## TASK PROMPT
Work through the data line by line, gathering every line that has the word "will".

Data excerpts:
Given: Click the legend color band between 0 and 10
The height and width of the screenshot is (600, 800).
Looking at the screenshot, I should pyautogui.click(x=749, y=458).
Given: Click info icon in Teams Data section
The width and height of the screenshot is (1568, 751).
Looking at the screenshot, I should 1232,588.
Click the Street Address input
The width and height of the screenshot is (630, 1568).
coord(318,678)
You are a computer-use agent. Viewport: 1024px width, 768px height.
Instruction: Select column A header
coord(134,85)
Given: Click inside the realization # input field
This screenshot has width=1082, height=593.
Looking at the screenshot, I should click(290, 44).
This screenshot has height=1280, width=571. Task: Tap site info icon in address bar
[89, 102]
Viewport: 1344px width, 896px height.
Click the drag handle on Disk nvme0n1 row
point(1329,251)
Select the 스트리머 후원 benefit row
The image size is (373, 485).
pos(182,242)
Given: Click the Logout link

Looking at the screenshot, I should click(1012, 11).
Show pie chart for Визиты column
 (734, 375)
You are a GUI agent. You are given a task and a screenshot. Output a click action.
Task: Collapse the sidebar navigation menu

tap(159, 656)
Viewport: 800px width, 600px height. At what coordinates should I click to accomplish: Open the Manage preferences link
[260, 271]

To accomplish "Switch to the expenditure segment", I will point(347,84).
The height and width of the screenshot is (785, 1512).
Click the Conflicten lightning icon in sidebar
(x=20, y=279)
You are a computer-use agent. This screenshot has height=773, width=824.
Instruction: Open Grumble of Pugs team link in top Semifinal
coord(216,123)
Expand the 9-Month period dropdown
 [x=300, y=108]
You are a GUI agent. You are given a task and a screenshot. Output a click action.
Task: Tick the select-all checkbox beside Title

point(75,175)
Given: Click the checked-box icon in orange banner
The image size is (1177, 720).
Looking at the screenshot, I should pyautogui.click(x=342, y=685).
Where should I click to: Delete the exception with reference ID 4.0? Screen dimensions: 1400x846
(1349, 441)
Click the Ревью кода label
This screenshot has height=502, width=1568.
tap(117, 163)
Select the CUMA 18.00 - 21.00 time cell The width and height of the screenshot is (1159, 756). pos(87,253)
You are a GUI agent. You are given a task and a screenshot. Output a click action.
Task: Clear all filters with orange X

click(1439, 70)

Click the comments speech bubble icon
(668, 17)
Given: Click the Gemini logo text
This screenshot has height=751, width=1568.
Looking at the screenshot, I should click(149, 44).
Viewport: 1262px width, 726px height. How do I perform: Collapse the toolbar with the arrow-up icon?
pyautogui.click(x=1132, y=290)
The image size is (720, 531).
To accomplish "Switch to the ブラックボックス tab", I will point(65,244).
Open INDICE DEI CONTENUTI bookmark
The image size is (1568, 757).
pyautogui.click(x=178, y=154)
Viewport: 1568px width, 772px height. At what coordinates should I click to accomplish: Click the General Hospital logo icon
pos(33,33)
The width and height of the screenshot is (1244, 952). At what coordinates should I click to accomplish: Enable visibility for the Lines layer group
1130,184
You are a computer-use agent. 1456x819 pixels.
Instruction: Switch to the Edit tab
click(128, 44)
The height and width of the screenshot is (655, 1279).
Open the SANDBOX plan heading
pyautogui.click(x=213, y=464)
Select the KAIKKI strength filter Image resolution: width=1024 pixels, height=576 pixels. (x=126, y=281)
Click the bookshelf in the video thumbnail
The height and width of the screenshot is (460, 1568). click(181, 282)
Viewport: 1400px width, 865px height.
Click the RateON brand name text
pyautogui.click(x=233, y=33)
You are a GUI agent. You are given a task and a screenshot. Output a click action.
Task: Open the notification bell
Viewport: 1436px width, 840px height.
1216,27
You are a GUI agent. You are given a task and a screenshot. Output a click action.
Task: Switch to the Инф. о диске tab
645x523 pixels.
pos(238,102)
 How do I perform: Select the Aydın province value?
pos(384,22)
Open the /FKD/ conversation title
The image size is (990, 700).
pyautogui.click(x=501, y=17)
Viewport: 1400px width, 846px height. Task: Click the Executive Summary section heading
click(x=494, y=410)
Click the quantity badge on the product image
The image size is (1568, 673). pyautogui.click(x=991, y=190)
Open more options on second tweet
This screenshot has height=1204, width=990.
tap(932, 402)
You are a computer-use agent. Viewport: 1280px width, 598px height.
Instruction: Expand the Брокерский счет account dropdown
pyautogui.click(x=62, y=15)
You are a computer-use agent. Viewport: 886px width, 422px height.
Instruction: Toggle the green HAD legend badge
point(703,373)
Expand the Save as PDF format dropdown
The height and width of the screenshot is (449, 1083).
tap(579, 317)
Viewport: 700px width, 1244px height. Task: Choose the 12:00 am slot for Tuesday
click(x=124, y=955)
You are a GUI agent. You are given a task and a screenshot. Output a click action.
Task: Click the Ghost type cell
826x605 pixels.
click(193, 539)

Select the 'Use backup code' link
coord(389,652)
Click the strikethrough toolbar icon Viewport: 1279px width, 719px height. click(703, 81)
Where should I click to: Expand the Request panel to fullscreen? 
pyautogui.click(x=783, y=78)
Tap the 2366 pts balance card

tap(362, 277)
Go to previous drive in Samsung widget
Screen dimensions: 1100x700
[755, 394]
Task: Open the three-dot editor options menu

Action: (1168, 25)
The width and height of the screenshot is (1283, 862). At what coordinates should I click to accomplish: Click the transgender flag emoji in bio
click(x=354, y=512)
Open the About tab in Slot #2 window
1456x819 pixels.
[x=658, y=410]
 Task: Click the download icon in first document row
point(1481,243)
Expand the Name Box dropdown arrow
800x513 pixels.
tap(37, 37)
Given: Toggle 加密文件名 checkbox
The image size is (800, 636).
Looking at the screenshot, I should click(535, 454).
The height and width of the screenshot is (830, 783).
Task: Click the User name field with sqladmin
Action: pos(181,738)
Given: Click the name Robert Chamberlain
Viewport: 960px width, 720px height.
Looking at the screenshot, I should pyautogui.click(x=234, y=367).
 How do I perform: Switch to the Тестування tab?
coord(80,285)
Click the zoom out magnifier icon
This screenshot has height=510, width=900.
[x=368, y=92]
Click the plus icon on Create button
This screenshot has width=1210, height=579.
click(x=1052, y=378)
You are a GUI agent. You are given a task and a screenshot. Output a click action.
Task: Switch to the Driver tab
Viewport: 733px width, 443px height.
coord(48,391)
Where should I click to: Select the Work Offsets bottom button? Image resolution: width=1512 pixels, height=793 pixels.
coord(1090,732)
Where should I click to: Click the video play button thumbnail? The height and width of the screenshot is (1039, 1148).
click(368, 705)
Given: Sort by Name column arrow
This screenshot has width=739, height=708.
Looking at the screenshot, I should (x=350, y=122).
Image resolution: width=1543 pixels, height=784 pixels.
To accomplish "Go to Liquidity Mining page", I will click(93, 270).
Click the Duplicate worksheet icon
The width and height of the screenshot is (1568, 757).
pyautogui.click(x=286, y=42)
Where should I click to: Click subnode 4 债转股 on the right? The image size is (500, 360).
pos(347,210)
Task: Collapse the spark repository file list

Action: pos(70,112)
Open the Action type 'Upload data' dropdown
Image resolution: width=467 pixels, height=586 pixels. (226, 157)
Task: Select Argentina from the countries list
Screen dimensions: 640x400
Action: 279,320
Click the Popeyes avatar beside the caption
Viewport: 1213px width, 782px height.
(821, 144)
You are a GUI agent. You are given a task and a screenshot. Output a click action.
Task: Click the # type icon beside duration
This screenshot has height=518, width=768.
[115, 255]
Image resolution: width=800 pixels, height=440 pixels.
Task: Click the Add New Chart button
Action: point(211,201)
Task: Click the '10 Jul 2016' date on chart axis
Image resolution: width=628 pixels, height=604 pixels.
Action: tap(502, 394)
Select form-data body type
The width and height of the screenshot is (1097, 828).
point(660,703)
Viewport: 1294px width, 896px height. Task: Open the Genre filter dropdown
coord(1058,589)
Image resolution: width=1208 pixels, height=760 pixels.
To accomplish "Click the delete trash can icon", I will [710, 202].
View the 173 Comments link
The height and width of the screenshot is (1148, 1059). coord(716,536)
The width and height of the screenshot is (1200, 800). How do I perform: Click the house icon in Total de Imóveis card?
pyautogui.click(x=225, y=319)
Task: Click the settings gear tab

## RESULT
To accomplish "Switch to the expenditure segment", I will point(347,84).
To accomplish "Switch to the ブラックボックス tab", I will point(65,244).
To accomplish "Go to Liquidity Mining page", I will click(93, 270).
To accomplish "Click the delete trash can icon", I will [710, 202].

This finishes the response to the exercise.